There are few things that I love more than traveling. I don’t just love traveling, I feel deeply at ease with it. Even the obstacles that come up – missed flights, overlooked reservations, wrong directions, miscalculated timing – I approach with a grace I rarely have when confronted with similar situations at home.
But landing in Paris threw me for a bit of a loop. I find Paris a charming city (does anyone not?), but I don’t think that Paris and I have the same sensibilities. Not only does it seem that Parisians don’t care much for dad jokes (or at least not the baristas at the coffee shops I frequent), but harder yet is that they all speak French. Which makes a lot of sense (because, you know: France), but I don’t speak a word of it.
It has surprised me how self-conscious I feel about this. I notice that I feel stupid and uncultured when the topic comes up.

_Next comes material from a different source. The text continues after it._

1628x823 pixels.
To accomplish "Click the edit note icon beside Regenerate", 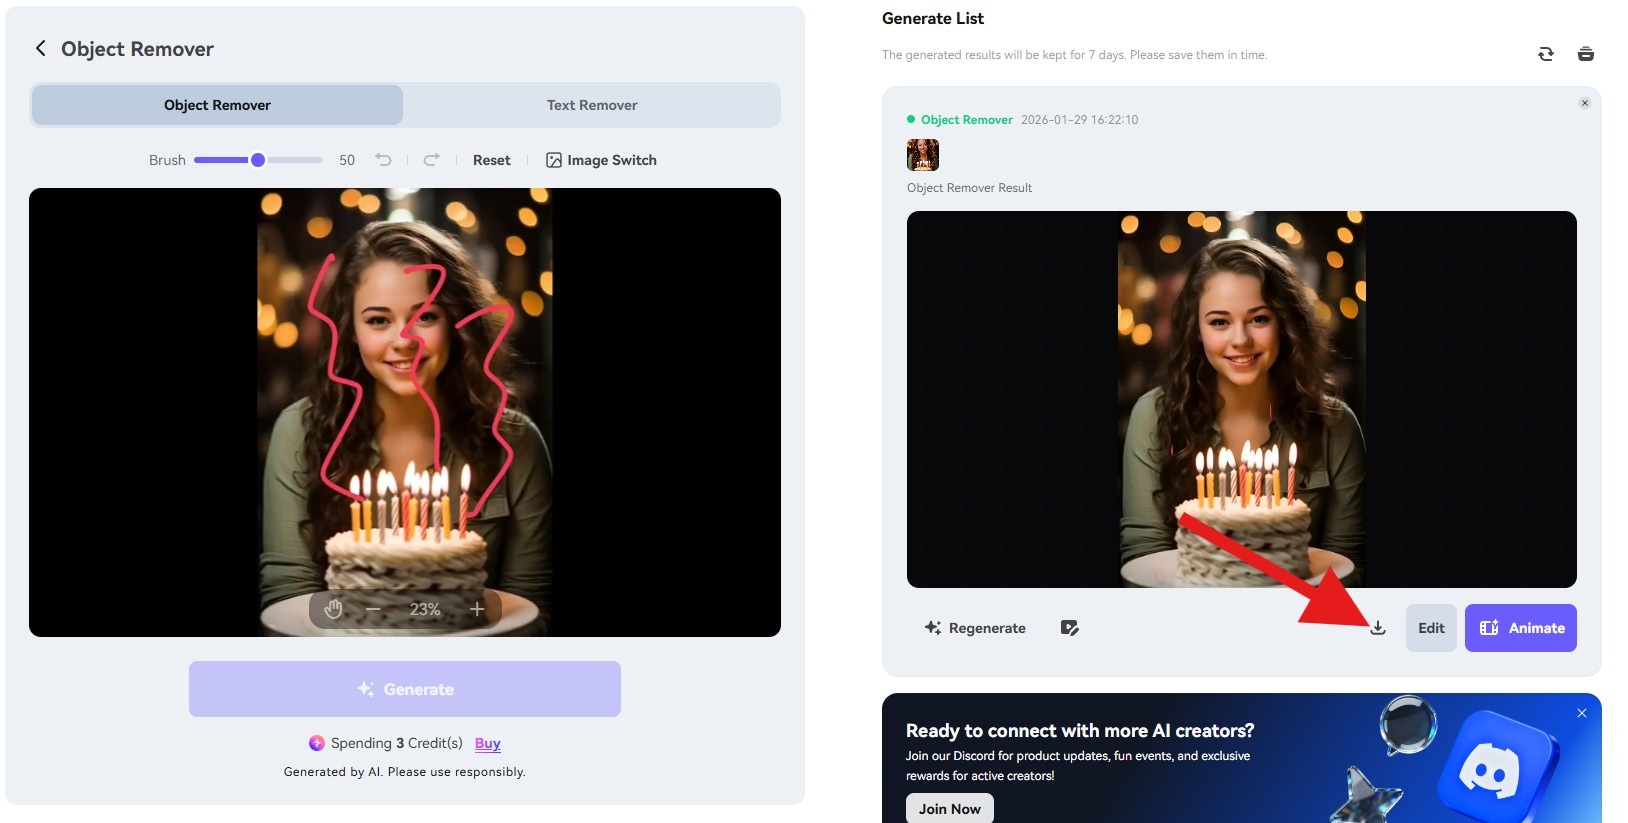I will [x=1069, y=628].
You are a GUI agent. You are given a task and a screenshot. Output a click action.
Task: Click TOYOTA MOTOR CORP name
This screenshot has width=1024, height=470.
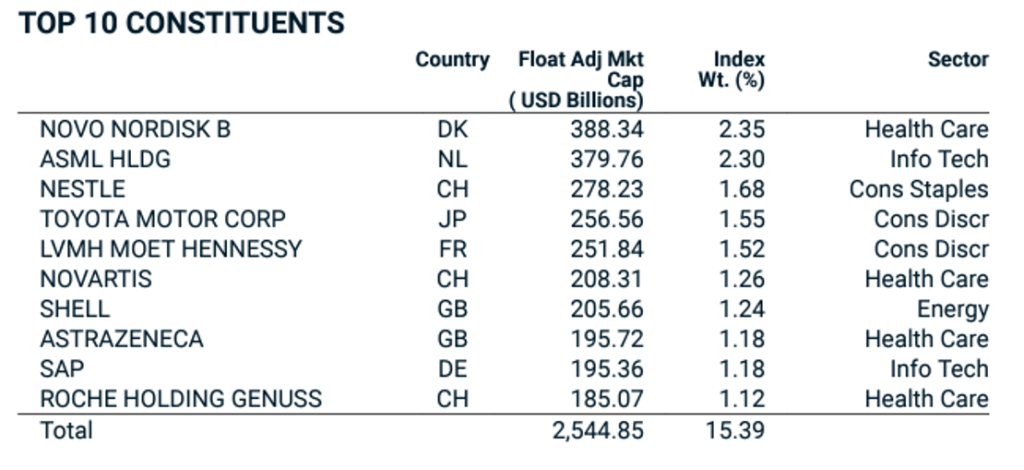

I have traveled before to countries where I don’t speak the language, but never have I felt so self-conscious as here. I think because in most of the other places their languages are so rarely studied and spoken outside their own country that it’s not expected or surprising when a stranger visits and can’t speak a word. But French is (relatively) widely spoken. It is studied as a second language in the US and across Europe and still remains the language of colonization across a fair amount of the world. And the French seem to have little patience with my linguistic ignorance. The most interesting thing is that I feel like I must defend myself every time it comes up. People ask if I can speak French and when I say no, I anxiously follow it up with “but I can speak to you in Spanish and Hebrew, I’ve got some Bahasa and Amharic under my belt and bits of Thai…”
My friend is set on teaching me French while I am here. I find it confusing, difficult and non-intuitive. But I suspect those things stem more from my resistance than from the language itself. So I’m making the effort. Small things – today I learned that poire means pear. Tomorrow, I’ll see if I can’t work that into a dad joke.